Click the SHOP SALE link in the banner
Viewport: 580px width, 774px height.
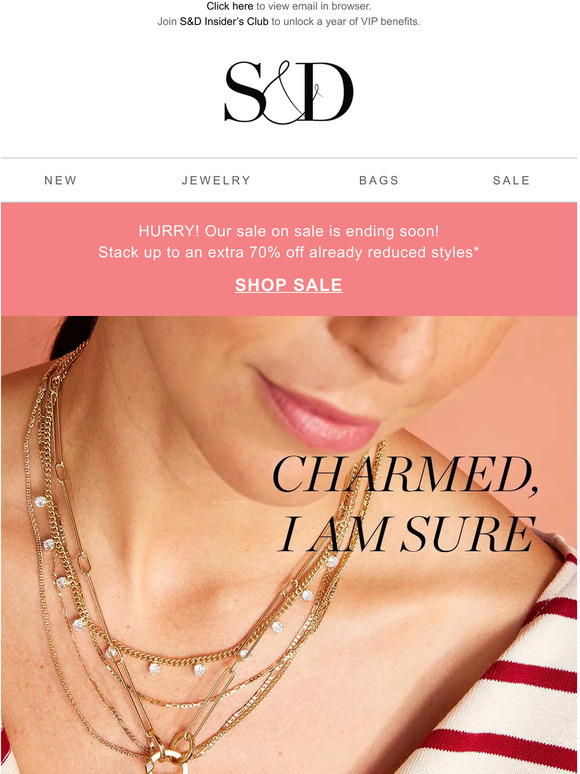pyautogui.click(x=289, y=285)
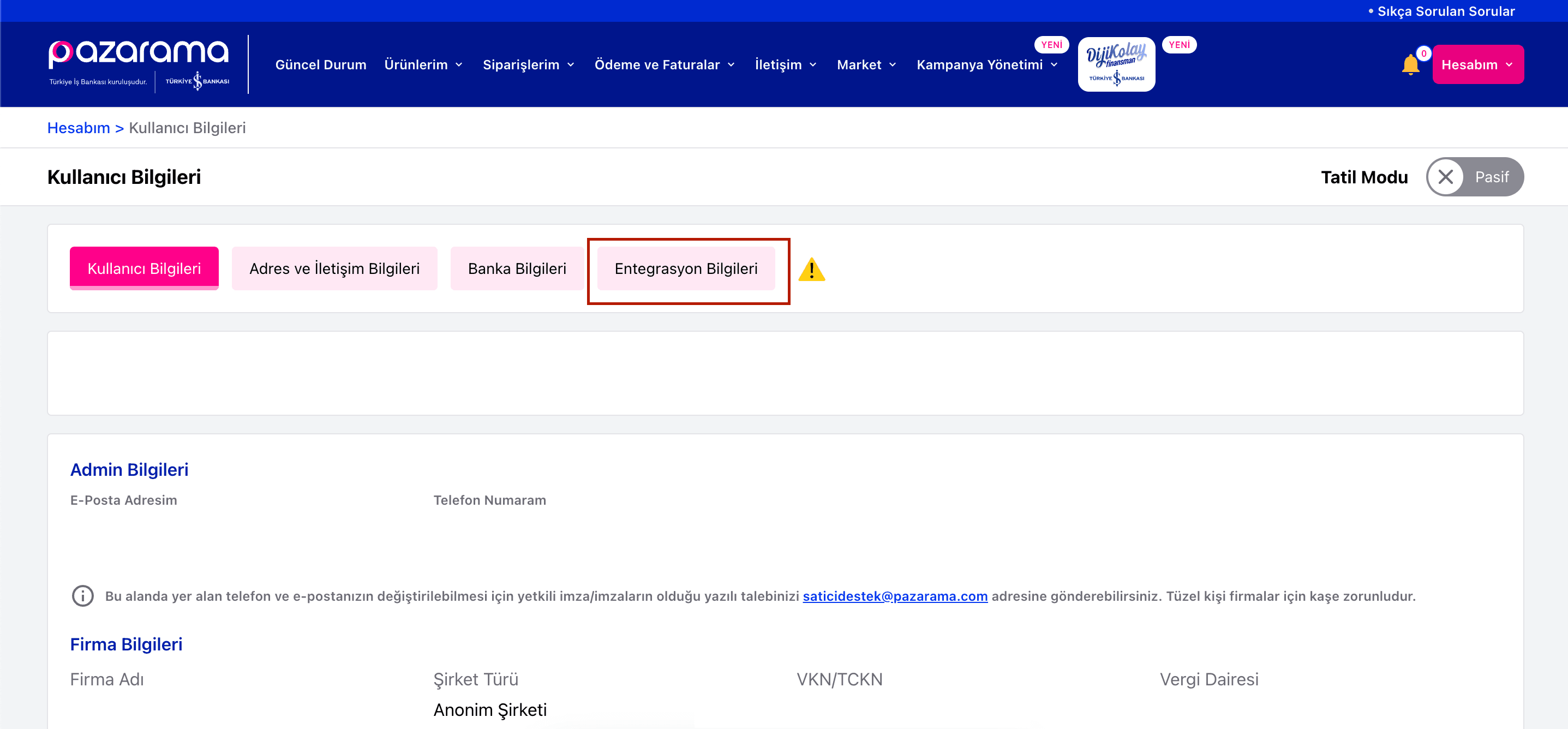The image size is (1568, 729).
Task: Click the saticidestek@pazarama.com email link
Action: pyautogui.click(x=895, y=596)
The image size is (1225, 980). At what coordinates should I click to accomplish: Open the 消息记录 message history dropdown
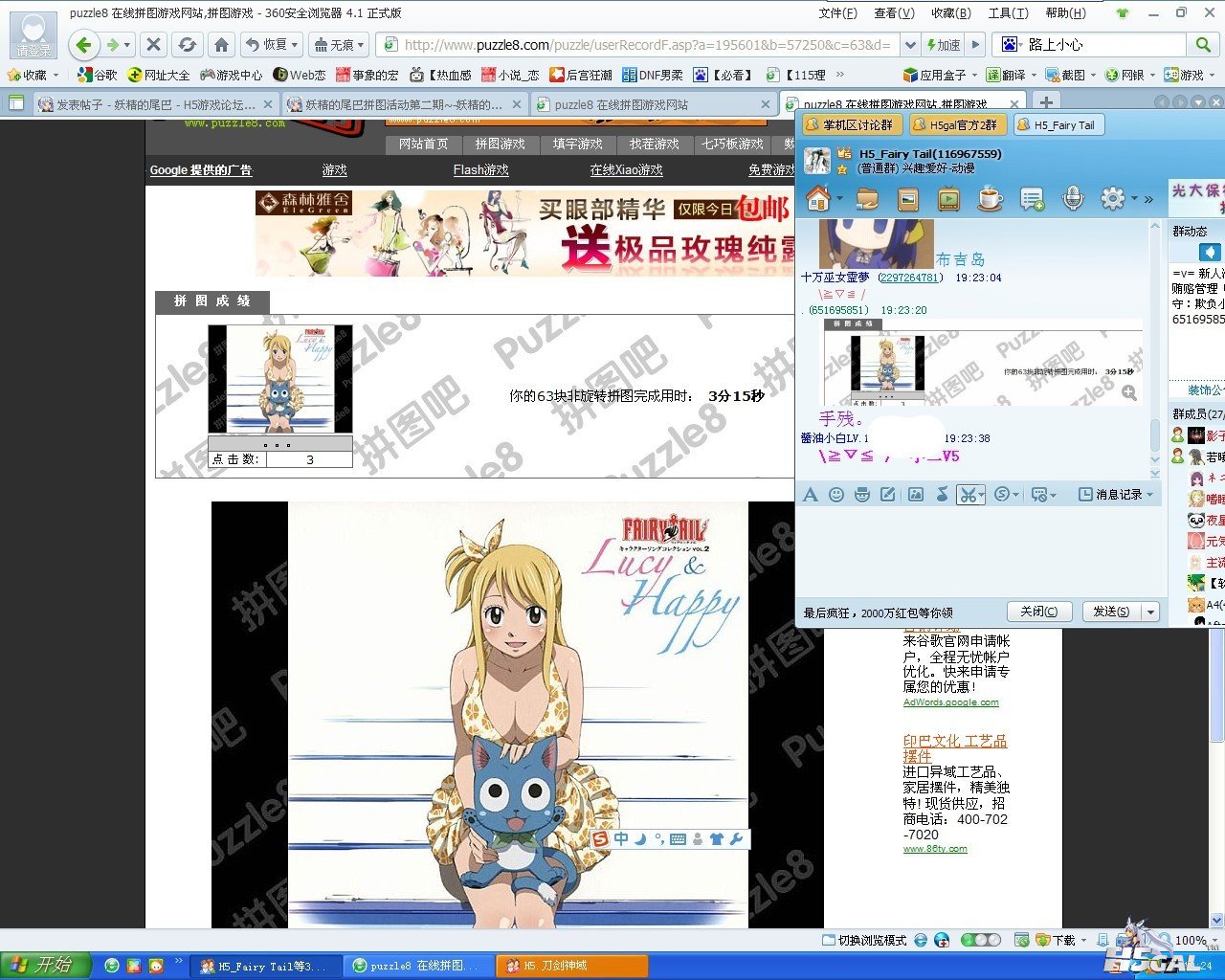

++++++++++++++++++++

Could the data above be copied out exactly, with no pictures kept?

Click the SHOP SALE link in the banner
Viewport: 580px width, 774px height.
pyautogui.click(x=289, y=285)
The image size is (1568, 729).
Task: Click the saticidestek@pazarama.com email link
Action: pyautogui.click(x=895, y=596)
The image size is (1225, 980). At what coordinates should I click to accomplish: Open the 消息记录 message history dropdown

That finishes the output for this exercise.